Por: Juan Diego Perdomo Alaba
Ilustración: Anez Flórez Corpus @anezbull
Las buenas canciones vienen y van. Están ahí. Y una regresó de la nada: Ordinary People, coescrita e interpretada por John Legend, quien cuenta que la escribió pensando en la complejidad de las relaciones de pareja y su resultado incierto. Sí, nada es tan conflictivo como las relaciones interpersonales entre gente común y corriente que se enoja, ríe, llora, se emociona, ¡Siente! ‘No hay un final de cuento de hadas‘, versa la canción.
Después de escucharla unas 50 veces -porque cuando alguna se queda en el subconsciente no la suelto-, me fui a Instagram a chismosearle la vida a la gente, a la people. Todo es tan bello y perfecto por estos lares, que a veces pienso que cuando Dios hizo el Edén pensó en Instagram.
Sonrisas perfectas, cuerpos tonificados, comidas exquisitas, poses ‘casuales’ de profundo éxtasis. Parejas felices en sus exclusivos viajes de fin de semana. Allí en esa cajita de ensueño lucen como de catálogo porque hay filtros que aclaran la piel, la tersan y eliminan las imperfecciones del rostro. Te cambian el color de los ojos y hasta te hacen ver más delgado. «Un filtrico para no verme tan destruida«, dice alguna por ahí. Todo siempre tan inmaculado que hasta me hace sentir peor persona: ¿Será que no encajo en este mundo de luz tan socialmente bueno y feliz?
El mundo digital impostado nos distrae de la realidad. Recuerdo el caso de una parejita muy bella que subía fotos a Instagram casi a diario presumiendo lo mucho que se amaba, pero de un momento a otro ¡Saz! desapareció. ¿Qué se hizo? Se supo, ya en la vida real, que venía mal y alguno fue infiel. El escándalo dio de comer a los cotilleros de ocasión por varias semanas. Como dice el youtuber barranquillero, El Gyerek: Eso no lo dicen, pero eso pasa.
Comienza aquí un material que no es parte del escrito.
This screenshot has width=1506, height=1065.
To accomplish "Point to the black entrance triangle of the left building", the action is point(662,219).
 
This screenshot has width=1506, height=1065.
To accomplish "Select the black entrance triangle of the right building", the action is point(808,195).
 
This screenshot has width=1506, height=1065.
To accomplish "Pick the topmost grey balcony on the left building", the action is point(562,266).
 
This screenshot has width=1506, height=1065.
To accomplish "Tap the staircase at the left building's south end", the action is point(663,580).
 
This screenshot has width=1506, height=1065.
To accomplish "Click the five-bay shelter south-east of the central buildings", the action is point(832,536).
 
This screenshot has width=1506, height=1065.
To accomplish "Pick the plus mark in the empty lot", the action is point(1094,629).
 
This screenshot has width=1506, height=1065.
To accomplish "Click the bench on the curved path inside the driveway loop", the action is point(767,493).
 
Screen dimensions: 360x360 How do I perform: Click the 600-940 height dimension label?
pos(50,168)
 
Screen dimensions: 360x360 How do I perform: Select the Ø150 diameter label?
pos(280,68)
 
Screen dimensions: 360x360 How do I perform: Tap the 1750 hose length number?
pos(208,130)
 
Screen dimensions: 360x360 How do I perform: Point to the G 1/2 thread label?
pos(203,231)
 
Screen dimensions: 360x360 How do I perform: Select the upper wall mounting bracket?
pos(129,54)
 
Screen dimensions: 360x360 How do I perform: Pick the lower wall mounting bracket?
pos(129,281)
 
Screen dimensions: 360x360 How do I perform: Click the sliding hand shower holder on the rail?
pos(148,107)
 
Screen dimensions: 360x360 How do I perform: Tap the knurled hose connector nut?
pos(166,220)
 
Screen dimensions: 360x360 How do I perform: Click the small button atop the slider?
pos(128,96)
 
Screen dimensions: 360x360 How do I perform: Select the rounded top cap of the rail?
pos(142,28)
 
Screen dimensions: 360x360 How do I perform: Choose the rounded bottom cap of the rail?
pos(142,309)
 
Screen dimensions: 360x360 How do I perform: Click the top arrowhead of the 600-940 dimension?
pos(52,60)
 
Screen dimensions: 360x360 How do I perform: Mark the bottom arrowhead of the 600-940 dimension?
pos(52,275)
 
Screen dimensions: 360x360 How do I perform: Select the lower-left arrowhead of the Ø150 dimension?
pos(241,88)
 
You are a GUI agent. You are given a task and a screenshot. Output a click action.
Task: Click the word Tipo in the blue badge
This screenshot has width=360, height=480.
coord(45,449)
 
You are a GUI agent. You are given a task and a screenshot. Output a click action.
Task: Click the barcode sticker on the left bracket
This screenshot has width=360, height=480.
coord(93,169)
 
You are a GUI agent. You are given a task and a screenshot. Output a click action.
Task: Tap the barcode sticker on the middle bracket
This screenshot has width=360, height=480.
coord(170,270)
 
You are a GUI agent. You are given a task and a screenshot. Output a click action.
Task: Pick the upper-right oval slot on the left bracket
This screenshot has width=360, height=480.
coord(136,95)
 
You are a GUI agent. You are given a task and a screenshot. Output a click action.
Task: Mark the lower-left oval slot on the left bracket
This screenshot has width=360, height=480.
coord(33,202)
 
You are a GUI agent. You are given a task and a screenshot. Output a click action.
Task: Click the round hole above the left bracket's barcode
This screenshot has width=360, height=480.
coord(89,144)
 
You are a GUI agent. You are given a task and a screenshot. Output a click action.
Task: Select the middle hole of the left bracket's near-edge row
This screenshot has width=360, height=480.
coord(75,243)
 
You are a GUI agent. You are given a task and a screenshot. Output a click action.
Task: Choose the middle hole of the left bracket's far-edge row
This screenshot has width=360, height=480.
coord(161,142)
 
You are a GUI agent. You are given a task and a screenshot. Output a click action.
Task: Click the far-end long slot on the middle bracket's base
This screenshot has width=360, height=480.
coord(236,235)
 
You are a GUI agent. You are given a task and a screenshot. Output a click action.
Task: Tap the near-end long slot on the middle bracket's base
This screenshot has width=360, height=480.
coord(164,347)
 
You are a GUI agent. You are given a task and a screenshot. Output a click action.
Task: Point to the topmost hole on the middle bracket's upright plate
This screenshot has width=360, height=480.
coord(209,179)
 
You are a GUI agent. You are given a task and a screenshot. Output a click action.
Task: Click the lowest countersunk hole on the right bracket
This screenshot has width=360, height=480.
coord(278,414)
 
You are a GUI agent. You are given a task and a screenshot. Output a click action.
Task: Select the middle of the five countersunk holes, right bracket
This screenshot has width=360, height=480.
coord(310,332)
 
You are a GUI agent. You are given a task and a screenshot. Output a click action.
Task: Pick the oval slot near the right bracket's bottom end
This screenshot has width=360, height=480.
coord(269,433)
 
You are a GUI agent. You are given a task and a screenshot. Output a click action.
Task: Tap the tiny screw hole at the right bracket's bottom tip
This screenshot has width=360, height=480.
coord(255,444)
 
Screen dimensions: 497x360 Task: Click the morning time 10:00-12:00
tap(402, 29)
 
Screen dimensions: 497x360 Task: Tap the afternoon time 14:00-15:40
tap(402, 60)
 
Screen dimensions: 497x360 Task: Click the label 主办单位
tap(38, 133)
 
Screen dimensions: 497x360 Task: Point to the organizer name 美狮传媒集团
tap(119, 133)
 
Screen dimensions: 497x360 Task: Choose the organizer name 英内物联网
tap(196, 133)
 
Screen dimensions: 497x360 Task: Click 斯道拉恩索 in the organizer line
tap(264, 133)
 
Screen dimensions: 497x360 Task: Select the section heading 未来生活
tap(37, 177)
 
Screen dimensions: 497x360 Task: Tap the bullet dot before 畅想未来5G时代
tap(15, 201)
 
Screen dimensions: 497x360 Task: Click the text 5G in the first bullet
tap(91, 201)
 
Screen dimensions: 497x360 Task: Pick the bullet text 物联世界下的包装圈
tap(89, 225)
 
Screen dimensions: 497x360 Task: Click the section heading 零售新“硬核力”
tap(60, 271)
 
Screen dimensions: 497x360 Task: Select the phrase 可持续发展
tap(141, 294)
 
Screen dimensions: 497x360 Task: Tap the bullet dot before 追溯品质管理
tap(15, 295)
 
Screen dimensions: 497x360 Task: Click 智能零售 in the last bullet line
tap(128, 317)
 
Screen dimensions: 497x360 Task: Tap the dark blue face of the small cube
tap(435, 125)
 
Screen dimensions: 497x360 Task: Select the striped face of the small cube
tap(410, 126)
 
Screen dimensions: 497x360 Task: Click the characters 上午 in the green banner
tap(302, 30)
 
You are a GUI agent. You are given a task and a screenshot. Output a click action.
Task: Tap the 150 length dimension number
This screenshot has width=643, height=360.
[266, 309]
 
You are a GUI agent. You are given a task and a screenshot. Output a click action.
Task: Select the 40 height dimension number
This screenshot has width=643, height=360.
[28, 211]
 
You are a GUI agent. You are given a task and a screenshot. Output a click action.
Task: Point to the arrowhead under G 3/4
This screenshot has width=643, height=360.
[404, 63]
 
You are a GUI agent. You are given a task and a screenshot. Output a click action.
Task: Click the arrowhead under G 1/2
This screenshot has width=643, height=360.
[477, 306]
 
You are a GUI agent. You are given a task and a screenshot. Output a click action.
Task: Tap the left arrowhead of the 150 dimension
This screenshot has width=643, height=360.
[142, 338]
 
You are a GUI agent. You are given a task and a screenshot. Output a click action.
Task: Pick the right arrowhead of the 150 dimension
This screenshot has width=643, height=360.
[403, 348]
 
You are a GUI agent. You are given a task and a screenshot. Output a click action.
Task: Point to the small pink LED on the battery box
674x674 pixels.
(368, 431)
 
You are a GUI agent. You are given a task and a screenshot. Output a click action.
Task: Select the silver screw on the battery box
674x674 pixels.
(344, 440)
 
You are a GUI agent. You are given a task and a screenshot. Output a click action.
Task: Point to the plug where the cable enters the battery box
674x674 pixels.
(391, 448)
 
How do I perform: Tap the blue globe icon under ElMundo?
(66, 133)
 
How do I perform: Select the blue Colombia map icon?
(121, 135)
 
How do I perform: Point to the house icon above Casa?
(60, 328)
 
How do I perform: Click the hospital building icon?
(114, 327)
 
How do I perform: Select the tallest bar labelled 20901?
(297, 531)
Lo más gracioso es que al mes, cada uno ya tejía su nuevo idilio digital por su lado, compitiendo al que fuera más feliz con su ‘clavo’.
Claro, nadie quiere mostrar sus demonios, sus pesares, sus miedos, sus conflictos, sus sentimientos negativos, sus perturbaciones, porque se nos ha vendido e invadido tanto de esa odiosa positividad toxica que es casi un sacrilegio demostrar debilidad. La sobregeneralización del estado optimista y del excesivo confort y felicidad, resulta en la invalidación y negación de la genuina experiencia emocional humana. Todo esto sería cómico si no fuera trágico. Las redes sociales nos encierra en una burbuja que explota al tocar la realidad. Caer puede resultar nefasto sino se está preparado. Por eso la salud mental y la educación emocional son importantes en estos entornos efímeros tan caóticos.
Ya no queremos ser gente común, como titula la canción de Legend, la civilización del espectáculo que todo lo mediatiza ha encontrado a un aliado de primera, esa tribuna de libre acceso con centenares de filtros y millares de espectadores que nos incita a cederle nuestra cotidianidad -por no decir privacidad- a cambio de unas moronas de aceptación social para alimentar el ego, ese que vive hambriento del mírenme aquí, interactuemos, pregúntame lo que quieras, qué quieres saber de mí, cómo te caigo, qué pensaste cuando me conociste. Lo mejor es que en esa transacción visibilización – privacidad, desde hace rato se puede monetizar. «A las redes sociales hay que sacarles plata porque uno no sabe hasta cuándo dure esto», diría el instagramer pereirano La Liendra.
El filtro de la felicidad de Instagram crea estereotipos que a larga generan frustración en un entorno donde es muy complejo afinar el criterio. Nada más chistoso que ver el montaje de una selfi colectiva con fondo de paraíso, sonrisas de 5 segundos y vidas que continúan siendo una verdadera mierda.
Pero como le leí a mi amigo Jiggy Drama desde San Andrés, «Les deseo que sean tan felices como presumen en Instagram. No tienen que demostrarle a nadie que son felices más que a ustedes mismos».
Una cosa es presumir y otra distinta inspirar.